Sleutjes pondera que um polo de irrigação permite que agricultores, empresas e associações possam acessar os governos estadual e federal e ampliar a viabilidade de projetos de irrigação. Para isso, o comitê gestor facilita a obtenção de linhas de crédito e a regulamentação de licença ambiental e outorga para o uso da água e o fornecimento de energia em áreas remotas.
De acordo com o coordenador do Polo, Demerval Silvestre, presidente da Associação dos Produtores Irrigantes do Paraná, estão sendo realizadas reuniões com órgãos governamentais para discutir as necessidades dos produtores, como o abastecimento de energia elétrica de qualidade, agilidade na liberação das licenças ambientais e outorgas de uso da água.
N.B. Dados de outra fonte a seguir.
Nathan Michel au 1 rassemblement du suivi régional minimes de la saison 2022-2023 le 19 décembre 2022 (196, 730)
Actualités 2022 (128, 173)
A região Noroeste tem um solo arenoso, com veranicos, que influenciam na produtividade. “Precisamos de planejamento e trabalho técnico para que os fatores climáticos não interfiram na produção”, afirmou Silvestre. Um dos projetos do Polo é introduzir a cultura do amendoim na entressafra da mandioca. “A irrigação vai ajudar neste processo. Também podemos ter novas atividades como o algodão. É um trabalho em construção”, ressalta.
LARANJAS COM MAIS SUCO
O produtor de laranjas em Paranavaí, Marco Valério Ribeiro, iniciou a irrigação da lavoura de forma fracionada. Ele começou a plantar laranja em 2003. Em 2009, durante uma seca muito forte na região, ele instalou um sistema de irrigação em uma área de cerca de 140 hectares. “Comprei no desespero”, recorda. A fazenda é fornecedora de laranjas para supermercados e para a produção de suco do Grupo Prat’s.
Três anos depois, ele adotou a irrigação de gotejamento em mais 180 hectares. “Cerca de 85 mil plantas estavam sendo irrigadas por esse sistema”, contou. Com as mudanças climáticas ficando mais intensas, entre 2019 e 2020, ele decidiu fazer um financiamento para irrigar mais 600 hectares, que tem em sociedade com o Grupo Prates. “Hoje temos 100% da propriedade irrigada”, conta.
Uma das vantagens que Ribeiro percebeu com a irrigação foi a qualidade da laranja produzida. Segundo ele, a fazenda produz a mesma quantidade de fruta, mas a proporção de suco por laranja é maior. “A nossa região não é ruim de produtividade, mas a irrigação é uma ‘arma’ com vantagens técnicas. Os frutos são maiores e mais pesados. Ano passado com a seca, tive produtividade equivalente. A irrigação dá mais qualidade e constância. Você dorme melhor”, comemora o produtor.